Educators and IT professionals are stepping in to reverse these trends, however. Developing and following best practice–driven disaster recovery plans are helping schools mitigate the effects of loss and come out of the situation stronger. Data analytics are helping administrators identify students at risk of dropping out and implement programs to remediate skills and help them catch up. In both cases, schools are making lemonade out of lemons and setting powerful examples for other schools to emulate.
A disaster recovery plan is only as good as the thought that goes into it. School officials must take the time to develop a comprehensive plan that defines an acceptable recovery time objective and adequately addresses the storage, infrastructure, application and network needs (to name a few) that must be preserved following a disaster.
At Gulfport School District in Mississippi, Technology Director Terri Burnham thought she had a pretty solid disaster recovery plan in place. But those plans were no match for Hurricane Katrina. "We really had no idea what we were facing," she says.
About 130 of the district's 800 staff members lost their homes in the hurricane. "The emotional toll was huge," says Burnham, now retired. "It wasn't about the network, it was about people." Parents lost their jobs because their workplaces no longer existed. "You lose your sense of reason," she says. "You get overwhelmed."

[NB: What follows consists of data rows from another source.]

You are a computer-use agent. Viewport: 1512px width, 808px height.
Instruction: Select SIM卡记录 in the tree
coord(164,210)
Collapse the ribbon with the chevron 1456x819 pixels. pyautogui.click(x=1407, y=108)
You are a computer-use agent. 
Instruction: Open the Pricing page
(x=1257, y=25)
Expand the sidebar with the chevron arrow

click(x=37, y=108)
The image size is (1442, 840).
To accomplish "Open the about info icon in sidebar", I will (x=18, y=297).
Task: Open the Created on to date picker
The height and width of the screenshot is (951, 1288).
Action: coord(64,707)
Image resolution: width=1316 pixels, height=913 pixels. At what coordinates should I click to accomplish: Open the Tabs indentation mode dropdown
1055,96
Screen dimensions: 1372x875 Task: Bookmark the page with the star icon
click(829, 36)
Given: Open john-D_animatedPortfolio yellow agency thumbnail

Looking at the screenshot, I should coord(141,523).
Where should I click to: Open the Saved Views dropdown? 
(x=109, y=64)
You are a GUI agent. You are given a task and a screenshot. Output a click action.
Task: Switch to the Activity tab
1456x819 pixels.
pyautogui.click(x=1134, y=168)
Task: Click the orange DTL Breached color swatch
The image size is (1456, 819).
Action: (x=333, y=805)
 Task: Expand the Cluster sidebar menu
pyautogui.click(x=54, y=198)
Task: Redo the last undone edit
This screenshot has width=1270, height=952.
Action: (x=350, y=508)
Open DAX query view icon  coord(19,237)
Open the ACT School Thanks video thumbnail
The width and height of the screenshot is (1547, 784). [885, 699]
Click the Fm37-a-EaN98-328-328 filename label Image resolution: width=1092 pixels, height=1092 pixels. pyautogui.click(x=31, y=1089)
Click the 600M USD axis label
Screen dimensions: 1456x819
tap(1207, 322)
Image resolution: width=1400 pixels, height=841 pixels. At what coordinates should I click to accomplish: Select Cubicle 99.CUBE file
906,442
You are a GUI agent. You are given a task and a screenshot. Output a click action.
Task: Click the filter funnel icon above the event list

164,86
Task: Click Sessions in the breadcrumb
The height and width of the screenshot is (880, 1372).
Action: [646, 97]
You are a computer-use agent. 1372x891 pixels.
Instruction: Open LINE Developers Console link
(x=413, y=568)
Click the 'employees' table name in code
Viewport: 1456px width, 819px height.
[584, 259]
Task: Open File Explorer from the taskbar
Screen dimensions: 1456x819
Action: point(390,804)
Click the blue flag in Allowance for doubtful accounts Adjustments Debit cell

E-Rate funds were instrumental to the district's rebuilding effort. "Any district with poverty can apply," Burnham points out. "It doesn't matter if your free and reduced-price lunch rate is 20 percent," your discount will be prorated based on that percentage.
Before the hurricane, backing up data five days a week seemed prudent enough for Gulfport. "But we learned to have redundant backup across the district in multiple locations," Burnham says. The district now uses an online service that stores data in another city.
To read more lessons learned by schools and districts that have faced disaster and recovered, read "Speaking from Experience."
A recent study by the Editorial Projects in Education Research Center found that school dropouts often are from large, urban districts in poor communities and most likely members of historically disadvantaged minority groups. Sunnyside Unified School District in Tucson, Ariz., is in that category: 90 percent of students are Hispanic, and 80 percent are low-income.
But Sunnyside's administration decided that proactive measures might reverse the school's "dropout factory" reputation. To accomplish that goal, the district implemented the Project Graduation initiative in 2007. The program offers a free netbook to every student who attends class, gets good grades, participates in at least one extracurricular activity and avoids suspension. And the program has worked, with a 28 percent increase in graduation rates since the 2007–2008 school year.
"We wanted to change the label from 'dropout factory' to 'tech-savvy district' – and we're accomplishing that," says Manuel L. Isquierdo, Sunnyside's superintendent. "We want everyone, parents included, to expect our children to graduate. [Students should know that] they are expected to come to school, graduate and go to college."
For more examples of how schools are using technology to improve graduation rates, turn to "Crossing the Threshold."
U.S. graduation rates have begun to improve this decade, growing from 72 percent in 2001 to 75 percent in 2008, according to the latest data from the U.S. Department of Education. Researchers have found that if educators have early-warning indicators that students are in danger of dropping out, as well as recommendations about how to intervene and re-engage at-risk students, those students' chances of graduating are much higher.